> [Records]

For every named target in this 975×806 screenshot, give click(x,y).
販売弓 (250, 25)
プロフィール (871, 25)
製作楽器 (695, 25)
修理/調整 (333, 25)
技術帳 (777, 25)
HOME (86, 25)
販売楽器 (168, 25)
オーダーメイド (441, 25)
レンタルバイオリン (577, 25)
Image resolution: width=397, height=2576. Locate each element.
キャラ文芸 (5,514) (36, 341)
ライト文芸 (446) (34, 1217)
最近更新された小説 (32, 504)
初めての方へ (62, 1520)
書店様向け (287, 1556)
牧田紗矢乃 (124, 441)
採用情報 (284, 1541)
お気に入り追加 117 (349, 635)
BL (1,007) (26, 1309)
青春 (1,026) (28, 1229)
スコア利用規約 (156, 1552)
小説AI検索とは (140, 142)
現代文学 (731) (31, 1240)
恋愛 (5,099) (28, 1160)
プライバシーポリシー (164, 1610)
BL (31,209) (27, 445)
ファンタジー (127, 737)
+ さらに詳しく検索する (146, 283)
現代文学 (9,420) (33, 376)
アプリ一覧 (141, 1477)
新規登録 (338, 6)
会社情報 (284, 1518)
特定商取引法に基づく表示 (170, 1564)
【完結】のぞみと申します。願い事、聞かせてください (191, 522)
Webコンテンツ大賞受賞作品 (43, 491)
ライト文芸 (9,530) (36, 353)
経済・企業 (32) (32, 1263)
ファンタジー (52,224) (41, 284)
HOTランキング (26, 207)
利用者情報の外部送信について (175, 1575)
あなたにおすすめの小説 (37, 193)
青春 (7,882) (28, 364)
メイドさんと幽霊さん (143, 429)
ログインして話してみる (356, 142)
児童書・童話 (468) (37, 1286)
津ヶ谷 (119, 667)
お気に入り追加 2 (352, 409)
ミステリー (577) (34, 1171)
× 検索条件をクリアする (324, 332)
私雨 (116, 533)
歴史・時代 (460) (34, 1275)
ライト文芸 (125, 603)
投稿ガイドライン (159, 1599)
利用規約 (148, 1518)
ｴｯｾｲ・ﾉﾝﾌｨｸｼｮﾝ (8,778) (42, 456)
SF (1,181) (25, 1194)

> [Task brief] Update the listing above by changing every "お気に入り追加" to "ブックマーク追加" and leaving everything else the same.

> [Solved exercise]
For every named target in this 975×806 screenshot, give click(x,y).
販売弓 (250, 25)
プロフィール (871, 25)
製作楽器 (695, 25)
修理/調整 (333, 25)
技術帳 (777, 25)
HOME (86, 25)
販売楽器 (168, 25)
オーダーメイド (441, 25)
レンタルバイオリン (577, 25)
Image resolution: width=397, height=2576. Locate each element.
キャラ文芸 (5,514) (36, 341)
ライト文芸 (446) (34, 1217)
最近更新された小説 (32, 504)
初めての方へ (62, 1520)
書店様向け (287, 1556)
牧田紗矢乃 (124, 441)
採用情報 (284, 1541)
ブックマーク追加 117 (349, 635)
BL (1,007) (26, 1309)
青春 (1,026) (28, 1229)
スコア利用規約 (156, 1552)
小説AI検索とは (140, 142)
現代文学 (731) (31, 1240)
恋愛 (5,099) (28, 1160)
プライバシーポリシー (164, 1610)
BL (31,209) (27, 445)
ファンタジー (127, 737)
+ さらに詳しく検索する (146, 283)
現代文学 (9,420) (33, 376)
アプリ一覧 (141, 1477)
新規登録 (338, 6)
会社情報 (284, 1518)
特定商取引法に基づく表示 (170, 1564)
【完結】のぞみと申します。願い事、聞かせてください (191, 522)
Webコンテンツ大賞受賞作品 (43, 491)
ライト文芸 (9,530) (36, 353)
経済・企業 (32) (32, 1263)
ファンタジー (52,224) (41, 284)
HOTランキング (26, 207)
利用者情報の外部送信について (175, 1575)
あなたにおすすめの小説 (37, 193)
青春 (7,882) (28, 364)
メイドさんと幽霊さん (143, 429)
ログインして話してみる (356, 142)
児童書・童話 (468) (37, 1286)
津ヶ谷 (119, 667)
ブックマーク追加 2 (352, 409)
ミステリー (577) (34, 1171)
× 検索条件をクリアする (324, 332)
私雨 (116, 533)
歴史・時代 (460) (34, 1275)
ライト文芸 (125, 603)
投稿ガイドライン (159, 1599)
利用規約 (148, 1518)
ｴｯｾｲ・ﾉﾝﾌｨｸｼｮﾝ (8,778) (42, 456)
SF (1,181) (25, 1194)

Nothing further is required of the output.